Count the lines in the listing below that contain the string "Task", with case counting, and reply with only that number.

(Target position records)
[START]

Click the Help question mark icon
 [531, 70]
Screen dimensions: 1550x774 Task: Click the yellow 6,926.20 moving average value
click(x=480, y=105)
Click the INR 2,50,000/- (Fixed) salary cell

[END]
[START]

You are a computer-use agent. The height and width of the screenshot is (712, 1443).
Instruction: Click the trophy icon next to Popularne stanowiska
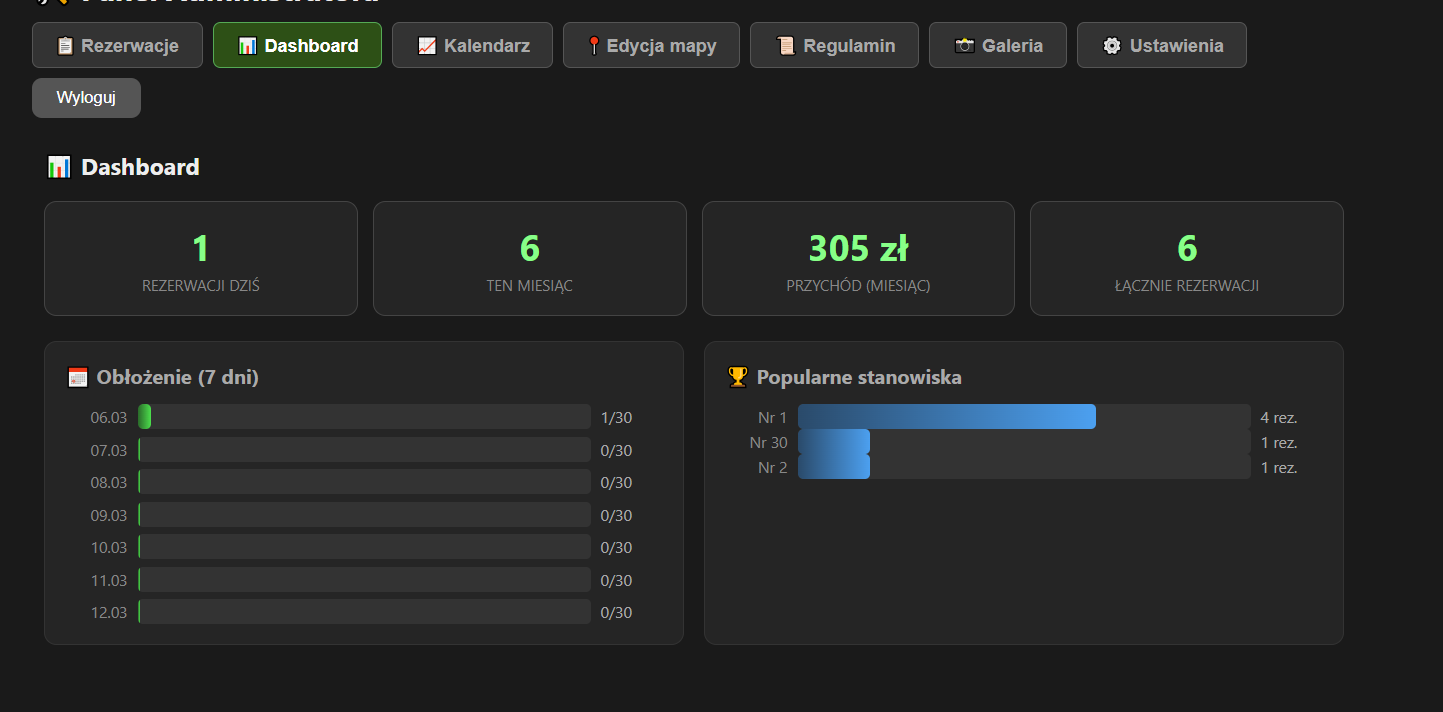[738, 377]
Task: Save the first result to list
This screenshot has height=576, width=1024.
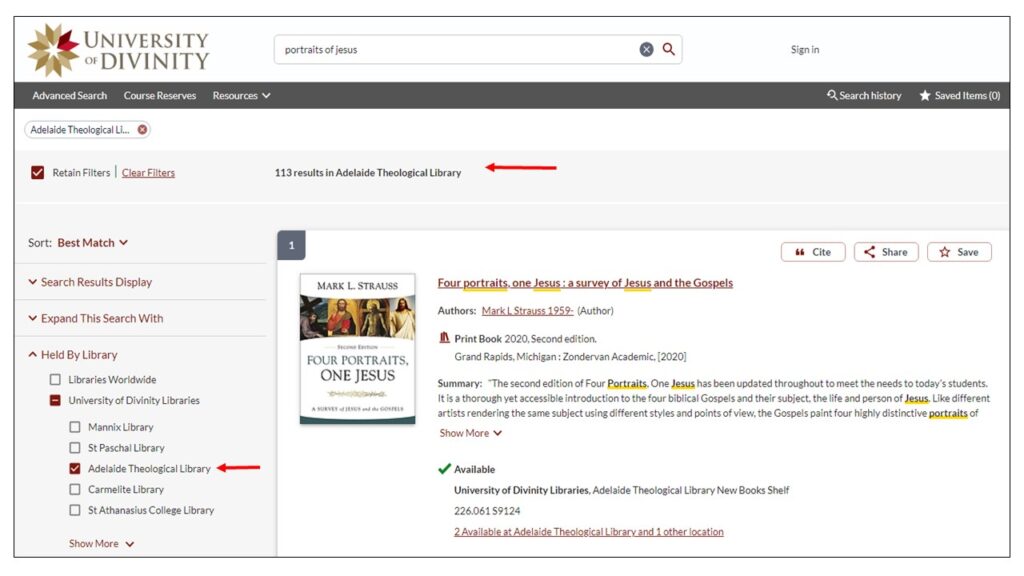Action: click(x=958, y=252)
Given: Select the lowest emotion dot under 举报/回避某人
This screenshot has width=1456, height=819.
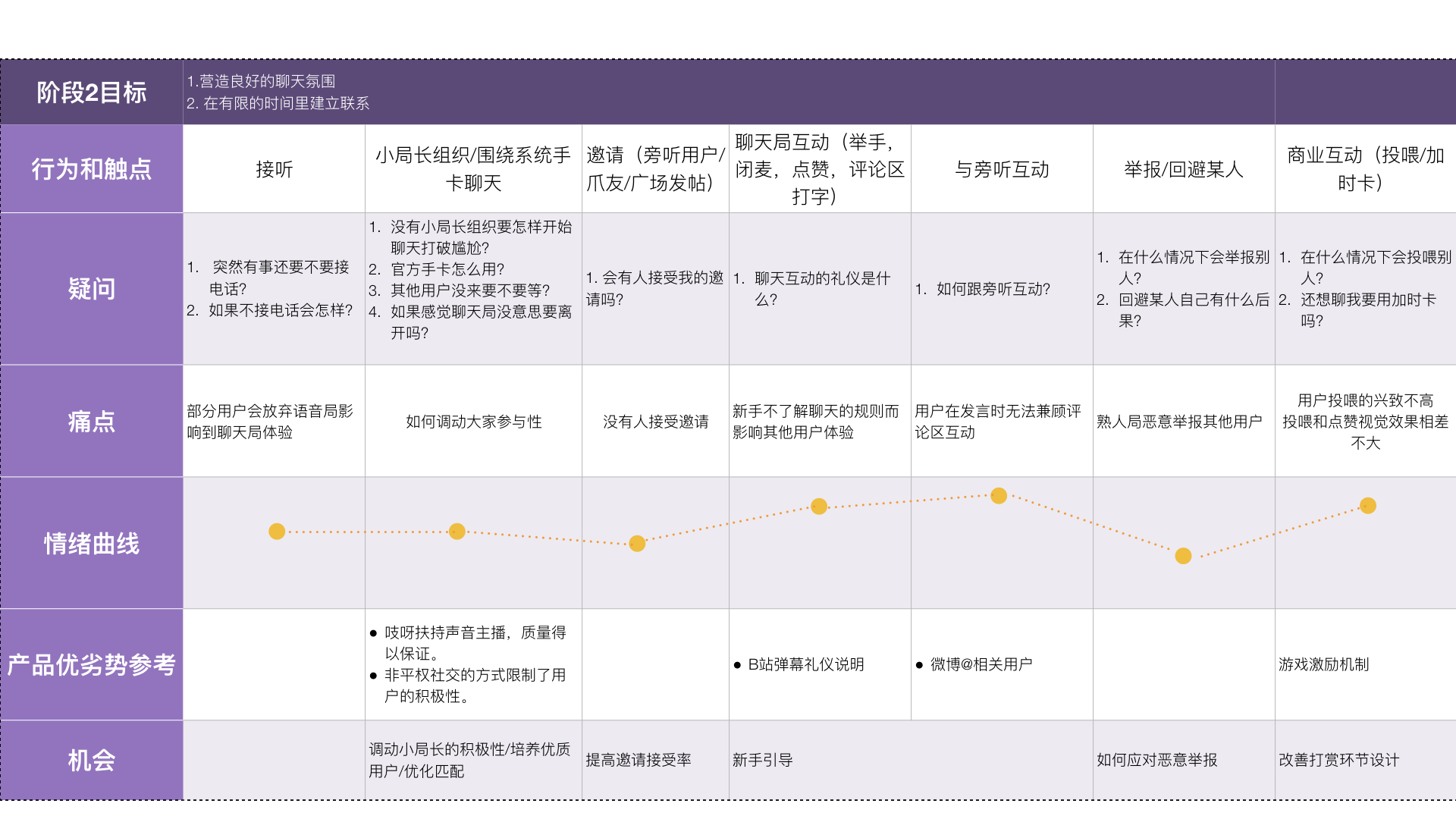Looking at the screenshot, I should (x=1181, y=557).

[END]

> _COMPLETE ANSWER_: 2